Upon discharge, the family members were informed that ‘pneumonia sepsis’ could not fully explain the current clinical manifestations and physical examination of the child. After reviewing the literature, the child was suspected to be suffering from congenital or genetic diseases. After seeking the consent of the child’s family members, the peripheral blood of the child and his parents was obtained for whole-exome sequencing (WES). The results of genetic testing showed that the child had variations in PURA gene C. 154dupG (p.L54Afs*147), while the blood samples of his parents showed no variation in this locus. The disease associated with this locus was autosomal dominant mental deficiency type 31 associated with the PURA gene.

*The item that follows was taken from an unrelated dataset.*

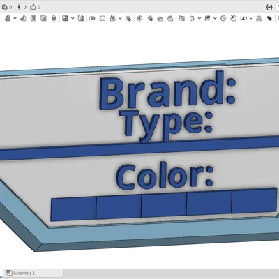Select the first solid tool in toolbar
Viewport: 279px width, 279px height.
(8, 18)
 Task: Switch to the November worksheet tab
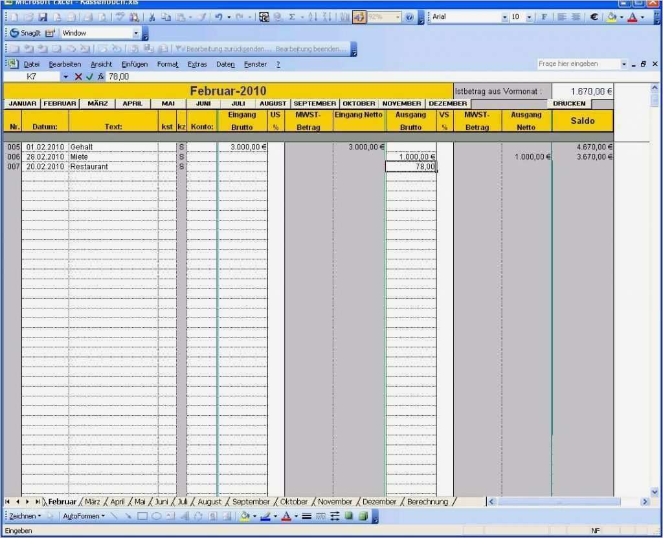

Gene detects: WES found a heterozygous mutation at the dupG site of Pura gene c.154, which changed leucine 54 into alanine, causing premature termination at 147 and frameshift mutation (Figure 2). At present, there are no studies about whether the variants disrupted the alleles of all protein translation, or mutations of codon translation if proteins are pathogenic. However, according to the American College of Medical Genetics and Genomics (ACMG) guidelines(1), it was determined to be pathogenic: ①PVS1 (very strong): this mutation is a frameshift mutation, which may lead to the loss of gene function; ②PM2 (medium): the frequency in the normal population database is -, which is a low frequency variation; and ③PM6 (medium): a new variant that has not been verified by parental samples. According to the pathogenic mutation classification criteria: PVS1 (very strong) +PM2 (moderate) +PM6 (moderate), the mutation was determined to be pathogenic.
After the discharge of the child, at 1 month after the call to reply, the milk volume of the child was increased to 100 mL/q4h. The child’s cry was louder than before, general movement increased and drowsiness was significantly better than before, but he still showed slow response to sound and demonstrated feeding difficulties, such as coughing when feeding and poor sucking. Subsequently, he received irregular follow-up in the outpatient department of genetics and metabolism and rehabilitation department of our hospital. One year later, the child’s weight was 10.5 kg. He was about 80 cm long; had strabismus and poor muscle strength; could not turn over; sat alone for not more than 1 min; displayed irritability, slow sound response and poor speech development; could only recognise the mother; and did not know the rest of the family. The family did not complain of the child having irregular breathing patterns. The child’s current diet comprised vegetables and meat.